Tuesday 26 July 2011

Sweet Vallée High

La Vallée Blanche – Byres Rd, Glasgow

A work night out courtesy of the boss took me to La Vallée Blanche last week, thankfully unlike some other work nights out I can actually remember the meal!

La Vallée Blanche is one of my top ten restaurants in Glasgow, I’ve never had anything less than a great meal there and last Friday was no exception.  It’s a pretty restaurant done in a chalet style with lots of wood, warm colours and twinkling tea lights.  Service is always efficient and the staff are especially knowledgeable about the food and wine.

We arrived early for the reasonable pre theatre deal priced at £13.95 for two courses or £16.95 for three.  The pre theatre menu isn’t very long but it does hit the right notes, a few veggie dishes, a few staples and a few surprises, but I would suggest checking the menu online before you go because if it’s not your cup of tea and you stray into a la carte territory your wallet will know about it.

For a starter I decided on the potted chicken with lemon, thyme and parsley and it was utterly delicious.  A cute little pot filled with succulent, herby chicken was elevated by a serious lemony hit which made the flavours sing, accompanied with cornichons and good bread it was the best starter I’ve had for ages.  My fellow diners were equally impressed by the spring pea soup and the cured salmon which were both beautifully presented.

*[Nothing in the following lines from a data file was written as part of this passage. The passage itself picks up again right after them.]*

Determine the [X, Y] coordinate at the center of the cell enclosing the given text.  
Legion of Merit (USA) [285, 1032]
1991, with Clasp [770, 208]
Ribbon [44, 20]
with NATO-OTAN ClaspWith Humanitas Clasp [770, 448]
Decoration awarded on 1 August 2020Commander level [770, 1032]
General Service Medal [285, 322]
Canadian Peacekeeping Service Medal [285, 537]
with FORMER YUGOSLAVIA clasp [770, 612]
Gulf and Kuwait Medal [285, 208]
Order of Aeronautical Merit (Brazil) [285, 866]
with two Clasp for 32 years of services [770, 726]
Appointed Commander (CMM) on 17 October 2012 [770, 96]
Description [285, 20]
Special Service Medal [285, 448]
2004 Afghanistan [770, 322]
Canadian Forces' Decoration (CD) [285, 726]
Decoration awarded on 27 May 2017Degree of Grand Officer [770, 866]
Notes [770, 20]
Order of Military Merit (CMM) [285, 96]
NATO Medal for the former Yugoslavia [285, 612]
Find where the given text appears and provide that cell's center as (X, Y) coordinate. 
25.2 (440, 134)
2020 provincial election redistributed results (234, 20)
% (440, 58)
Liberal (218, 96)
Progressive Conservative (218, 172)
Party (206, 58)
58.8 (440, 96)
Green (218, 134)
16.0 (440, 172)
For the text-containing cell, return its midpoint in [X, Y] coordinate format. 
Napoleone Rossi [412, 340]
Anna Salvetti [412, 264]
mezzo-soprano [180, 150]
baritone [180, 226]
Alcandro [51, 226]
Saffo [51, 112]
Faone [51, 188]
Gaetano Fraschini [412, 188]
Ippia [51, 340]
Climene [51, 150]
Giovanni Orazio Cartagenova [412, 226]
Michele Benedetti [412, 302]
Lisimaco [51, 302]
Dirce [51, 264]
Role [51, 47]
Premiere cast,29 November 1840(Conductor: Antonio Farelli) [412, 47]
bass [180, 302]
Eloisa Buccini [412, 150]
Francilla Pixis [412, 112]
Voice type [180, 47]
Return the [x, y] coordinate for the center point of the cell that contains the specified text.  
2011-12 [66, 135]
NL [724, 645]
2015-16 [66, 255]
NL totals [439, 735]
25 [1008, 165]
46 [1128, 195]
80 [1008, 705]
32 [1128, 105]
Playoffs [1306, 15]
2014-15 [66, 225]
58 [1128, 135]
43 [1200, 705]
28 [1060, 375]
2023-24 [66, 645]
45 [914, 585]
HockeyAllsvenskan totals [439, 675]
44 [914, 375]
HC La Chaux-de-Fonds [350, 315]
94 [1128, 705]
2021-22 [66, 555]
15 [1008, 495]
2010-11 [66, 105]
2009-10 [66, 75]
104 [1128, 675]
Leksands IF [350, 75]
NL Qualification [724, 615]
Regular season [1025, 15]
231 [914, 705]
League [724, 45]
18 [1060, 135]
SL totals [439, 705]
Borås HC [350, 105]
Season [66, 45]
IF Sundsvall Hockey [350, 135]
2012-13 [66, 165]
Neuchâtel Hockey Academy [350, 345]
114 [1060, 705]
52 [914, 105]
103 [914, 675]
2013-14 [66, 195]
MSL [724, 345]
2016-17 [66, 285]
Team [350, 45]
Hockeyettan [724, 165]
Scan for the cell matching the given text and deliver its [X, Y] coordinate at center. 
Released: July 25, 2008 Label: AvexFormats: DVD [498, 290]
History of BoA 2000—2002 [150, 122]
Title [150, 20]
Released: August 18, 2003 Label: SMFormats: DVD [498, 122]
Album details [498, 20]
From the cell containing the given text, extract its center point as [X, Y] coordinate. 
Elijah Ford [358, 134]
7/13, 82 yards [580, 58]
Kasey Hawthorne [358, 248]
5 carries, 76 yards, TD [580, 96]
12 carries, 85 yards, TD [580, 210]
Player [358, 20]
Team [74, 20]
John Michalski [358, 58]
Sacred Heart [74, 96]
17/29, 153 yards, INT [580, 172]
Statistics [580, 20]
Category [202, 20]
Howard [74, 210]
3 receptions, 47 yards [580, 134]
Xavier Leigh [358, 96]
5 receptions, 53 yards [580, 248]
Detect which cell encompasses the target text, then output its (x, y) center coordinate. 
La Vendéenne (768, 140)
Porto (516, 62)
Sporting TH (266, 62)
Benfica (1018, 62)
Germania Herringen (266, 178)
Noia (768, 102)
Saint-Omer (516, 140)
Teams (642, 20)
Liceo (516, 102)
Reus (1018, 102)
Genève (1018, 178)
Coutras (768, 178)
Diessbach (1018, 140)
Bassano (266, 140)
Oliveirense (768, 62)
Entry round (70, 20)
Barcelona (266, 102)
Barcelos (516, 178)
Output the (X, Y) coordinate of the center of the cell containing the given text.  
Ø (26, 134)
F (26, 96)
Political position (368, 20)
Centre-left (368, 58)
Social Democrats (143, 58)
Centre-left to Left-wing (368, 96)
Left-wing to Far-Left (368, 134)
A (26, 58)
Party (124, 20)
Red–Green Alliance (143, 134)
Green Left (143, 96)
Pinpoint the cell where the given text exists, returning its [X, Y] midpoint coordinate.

I opted for the classic steak frites main course, the steak was cooked and seasoned to perfection and topped off with crispy fries it hit all the right notes.  The pork chop with Arran mustard sauce was proclaimed delicious as was the pretty sorrel risotto.




The portions are perfectly proportioned so there was room for dessert, a supplement applies to the cheeseboard but the quality of the cheese makes it worthwhile.  The best pud on the table was the blood orange parfait with nut tuille and orange jelly, it tasted as good as it looked and as you can see it looked wonderful.  The only slight disappointment of the meal was the rhubarb crumble with honey oats which was too sweet and a bit sloppy compared to the presentation afforded to most dishes.





The quality of the cooking makes the pre theatre a brilliant deal, the a la carte menu has some fabulous dishes on it but the price makes it more of a special occasion choice.  The wine can also work out expensive regardless of when you eat but the selection is good and abundant with classic French heavyweights that are worth splashing out on.